The Roth IRA (Roth) is a non-taxable money machine: income is accumulated and distributed tax-free, and it may be left to your heirs. Starting in 2010, taxpayers may rollover a traditional IRA into a Roth without previous income restrictions.
The rollover is generally taxable at ordinary income rates, but the resulting tax may be averaged over two years (2011 and 2012).
As of September 27, 2010, employees with 401k or 403b accounts may make a Roth conversion, provided their employers allow it.
Distributions are tax-free if they occur after age 59.5 and the contributions, including rollovers, have remained in the Roth for at least five years. If this requirement is violated, earnings generated from the contributions are taxable.
Also, if the owner is under age 59.5, there is an additional 10% penalty for early withdrawal.
Distributions from an IRA are taxable and mandatory after age 70.5. Once distributions commence, the pay-out period becomes fixed; consequently, an IRA may become a depleting resource.
In contrast, the Roth distributions are tax free and there are no compulsory distributions during the owner's life. If an owner over age 70.5 lives another twenty years, and allows a Roth to accumulate, it could double or triple in value, while during that same time period, an IRA may have been drained by mandatory distributions.
The key Roth rollover considerations involve whether a taxpayer: (i) is willing to pay a hefty tax now for uncertain, but potentially substantial, benefits down the road; and (ii) has the cash outside of retirement plans to pay the tax. In my experience, the answer to both inquiries is often "no," so in the end, a Roth rollover is not feasible for most taxpayers.
Nevertheless, if you are healthy, in a high tax bracket, have sufficient cash outside your retirement plans and do not need the funds immediately, a Roth rollover may make sense. The basic gamble is that your income taxes will increase substantially in later years and receiving tax-free income from a Roth is worth the tax-cost of conversion.
Also, if IRA assets have diminished in value and you expect them to rebound over the long term, converting now means paying a smaller tax, with the post-rollover appreciation shifting to the Roth.

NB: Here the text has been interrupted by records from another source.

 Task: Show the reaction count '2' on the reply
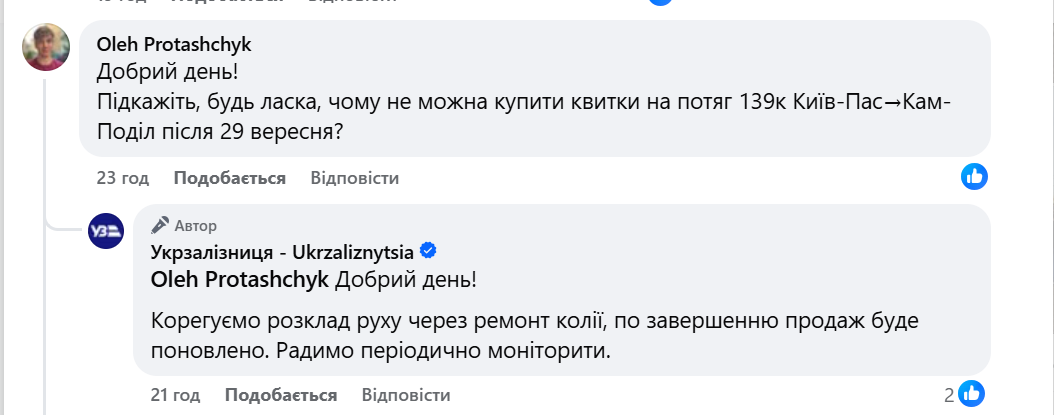[949, 395]
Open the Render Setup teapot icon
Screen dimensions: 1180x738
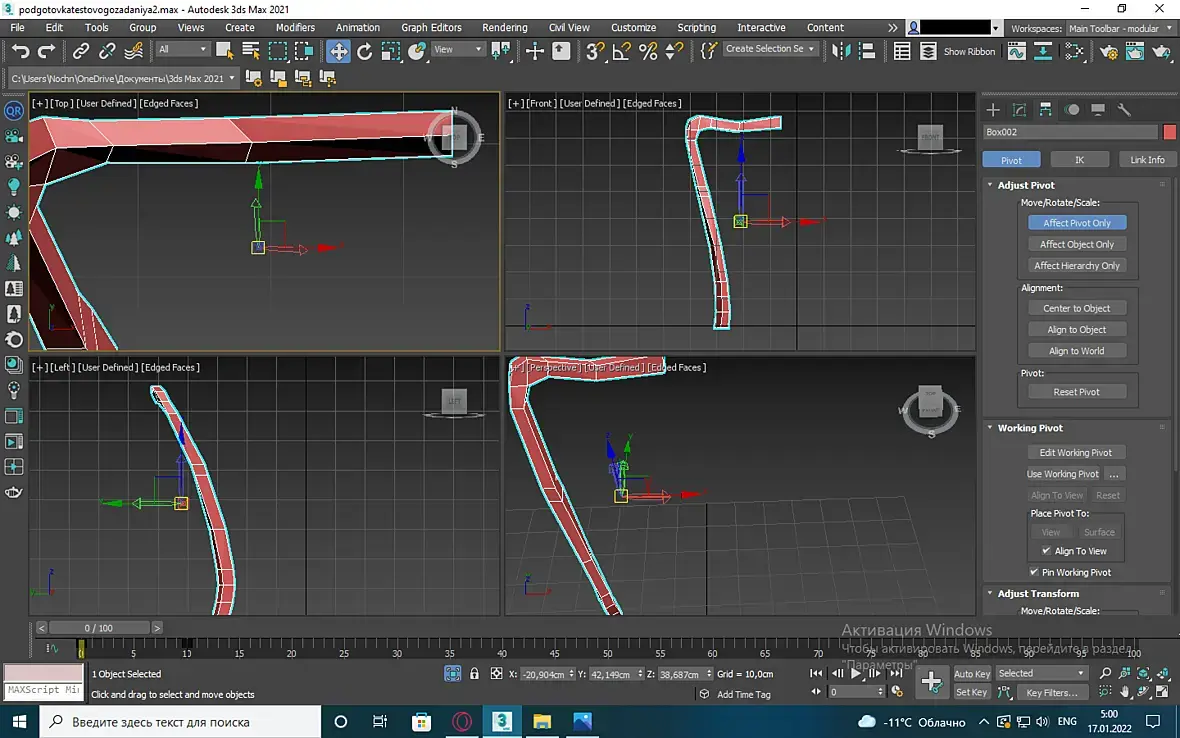(x=1108, y=51)
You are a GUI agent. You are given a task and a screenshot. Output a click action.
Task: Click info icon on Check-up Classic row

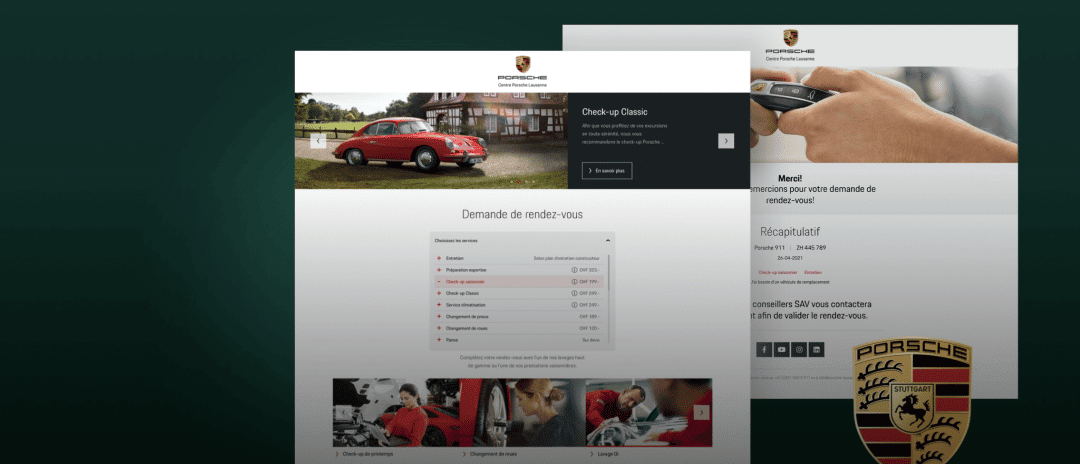(574, 293)
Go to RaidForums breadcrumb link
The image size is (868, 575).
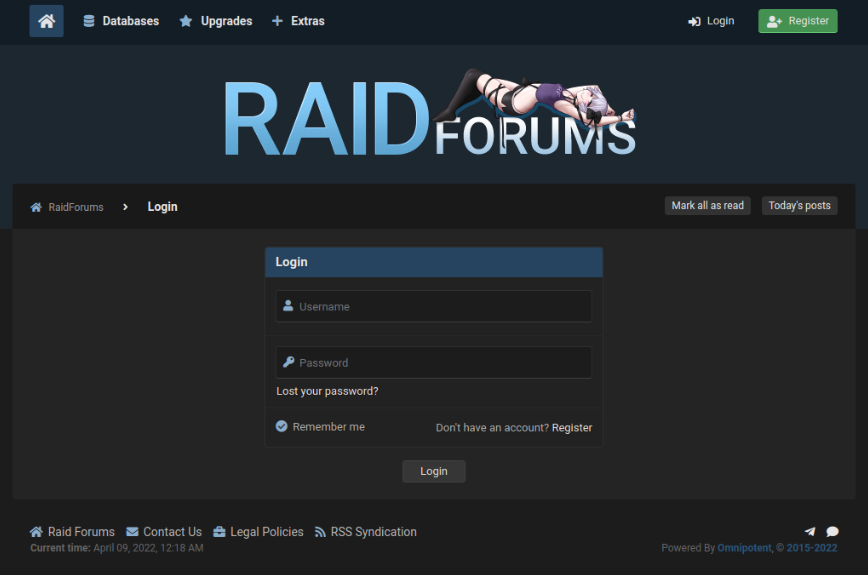75,207
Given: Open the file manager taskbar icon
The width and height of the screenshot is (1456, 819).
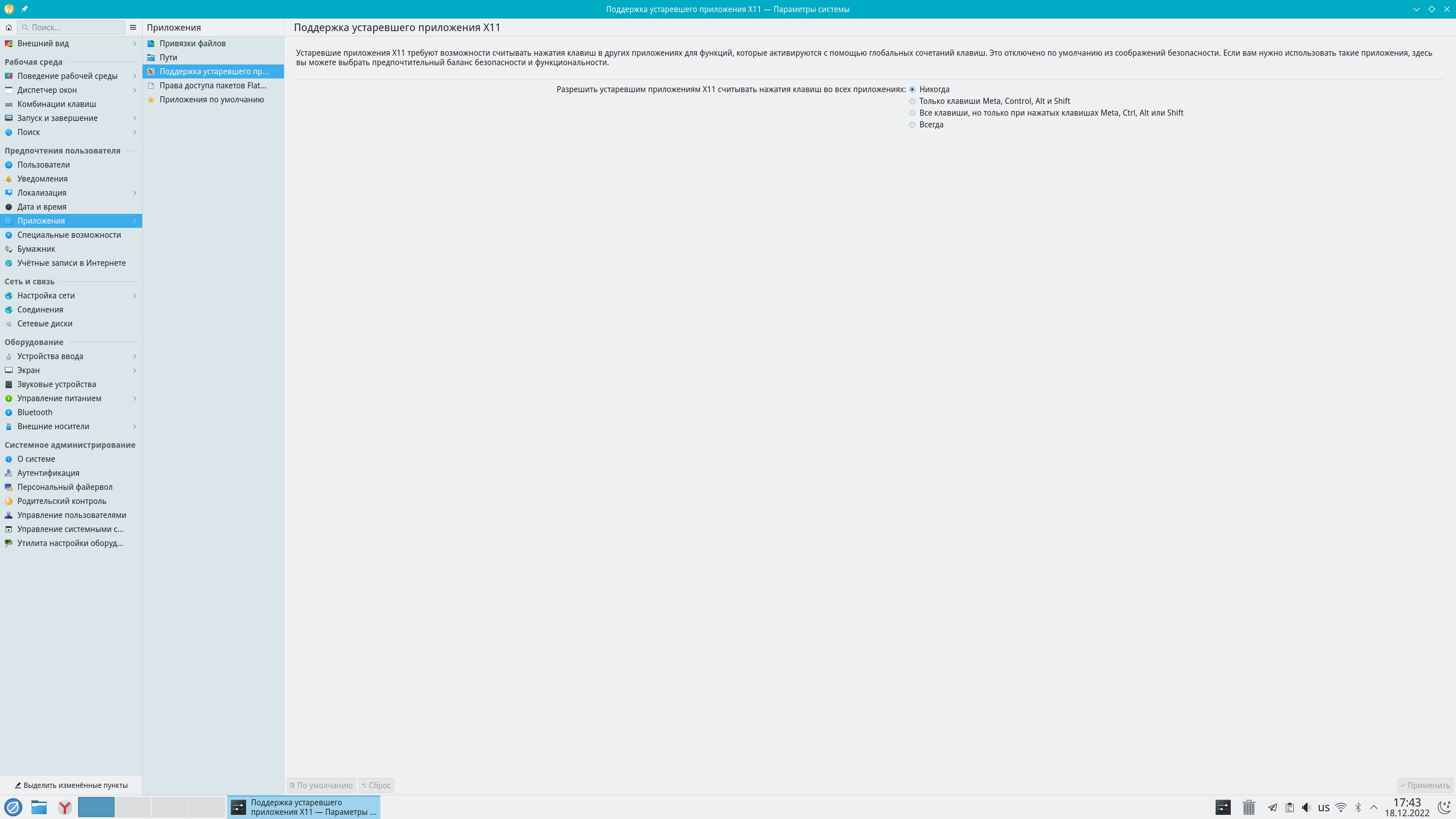Looking at the screenshot, I should 38,807.
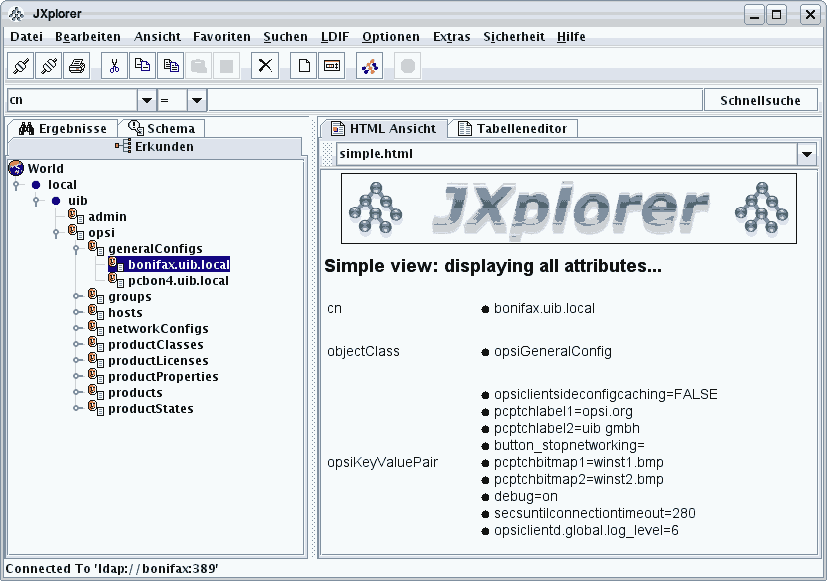
Task: Open the cn attribute dropdown
Action: tap(146, 100)
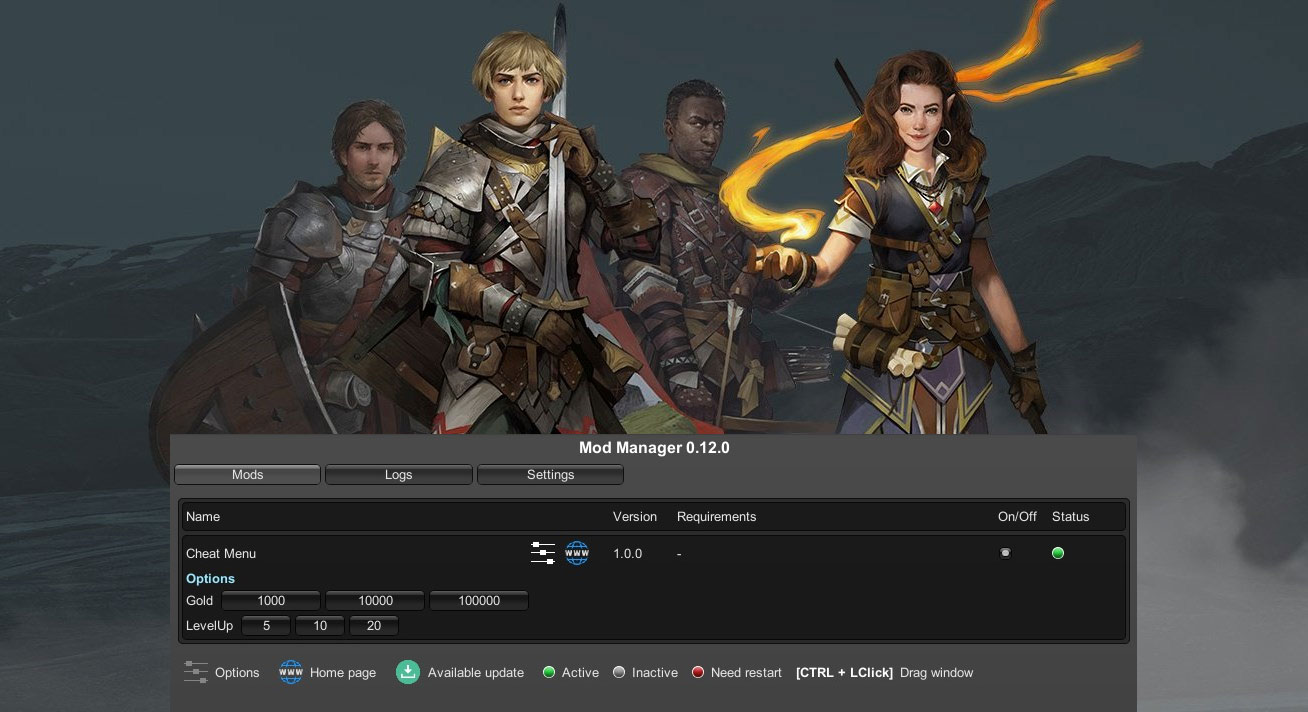Click the Need restart red indicator
Screen dimensions: 1308x712
[x=698, y=672]
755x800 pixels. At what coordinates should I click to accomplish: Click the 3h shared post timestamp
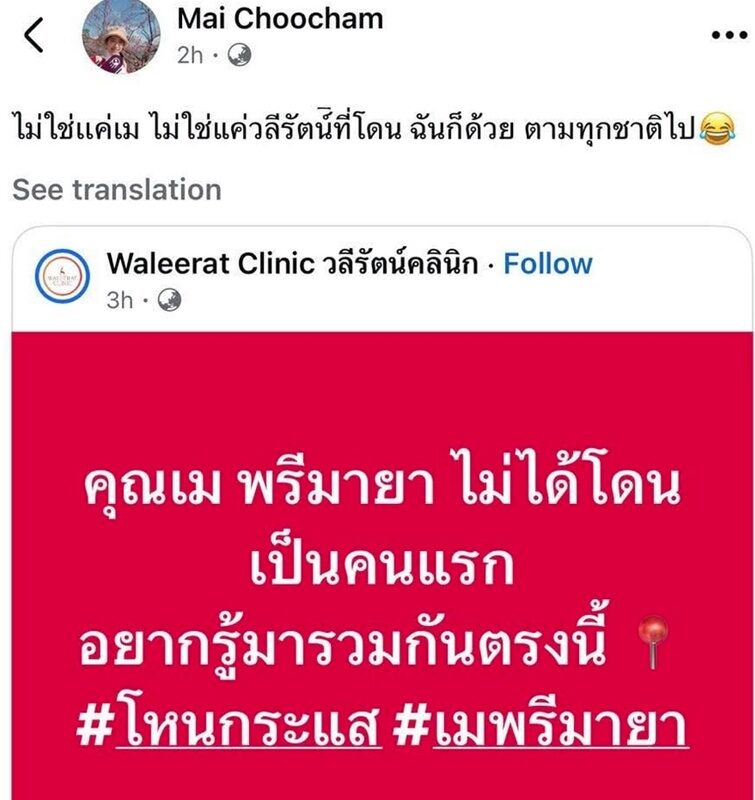(120, 300)
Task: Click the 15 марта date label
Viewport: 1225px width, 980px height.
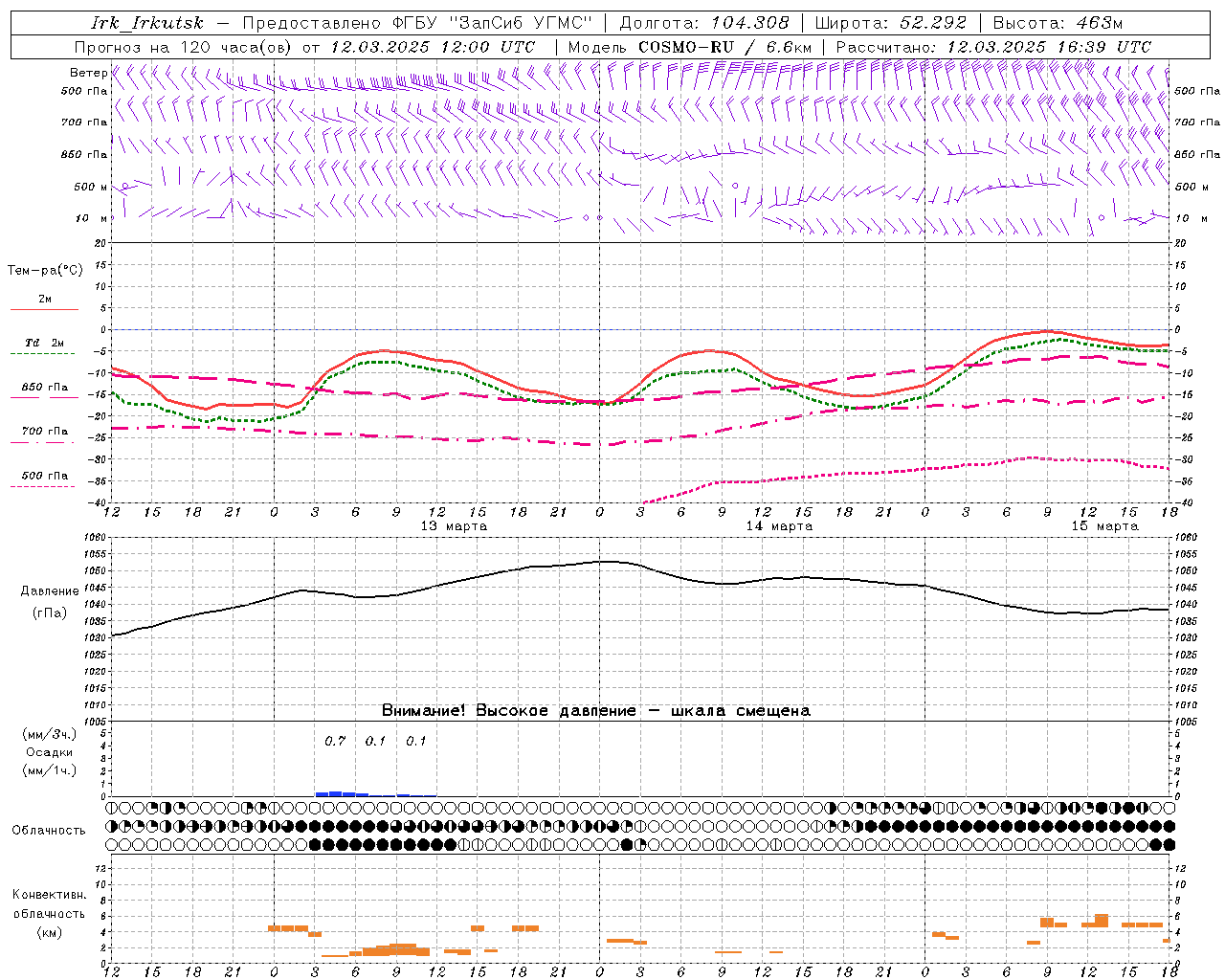Action: click(1104, 525)
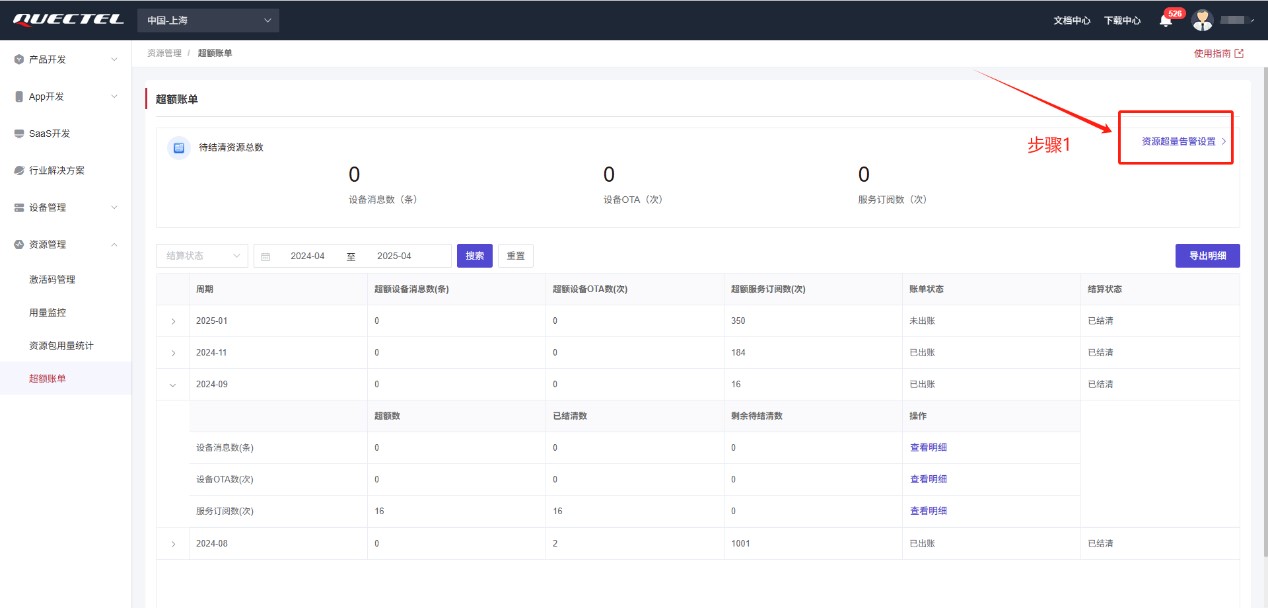Screen dimensions: 1268x608
Task: Click the 行业解决方案 sidebar icon
Action: tap(19, 171)
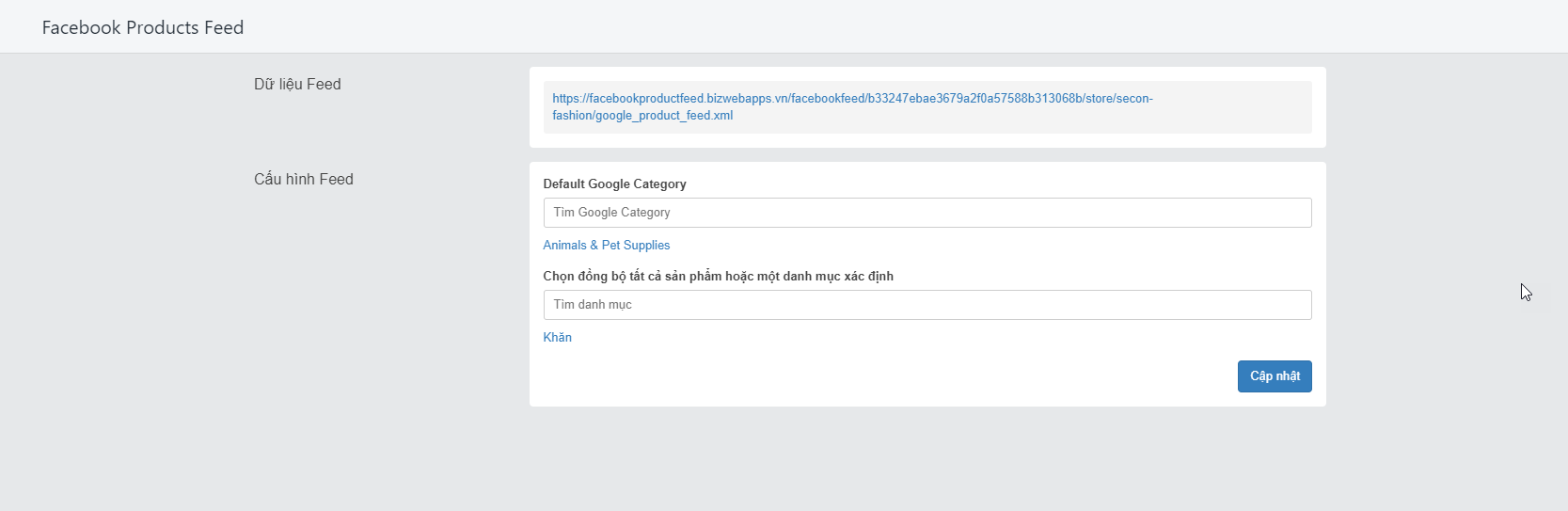Select the Animals & Pet Supplies category link
Image resolution: width=1568 pixels, height=511 pixels.
pos(607,245)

Clearly, the biggest disadvantage is paying taxes currently for an arguable prospective benefit. The funds used to pay Roth rollover taxes may be needed in subsequent years for support or medical expenses.
In some circumstances, maximizing taxable income may be desirable, especially when large deductible medical expenses may reduce taxable income substantially.
If you have the stomach to pay taxes now for an unpredictable, but potentially significant, future benefit and you have cash resources independent from your retirement plans to pay the taxes, consider a Roth conversion in 2010.
Keep in mind that, moving forward, your actual tax rate may not be lower and you may incur substantial medical or other deductible expenses that could offset taxable income generated by a traditional IRA.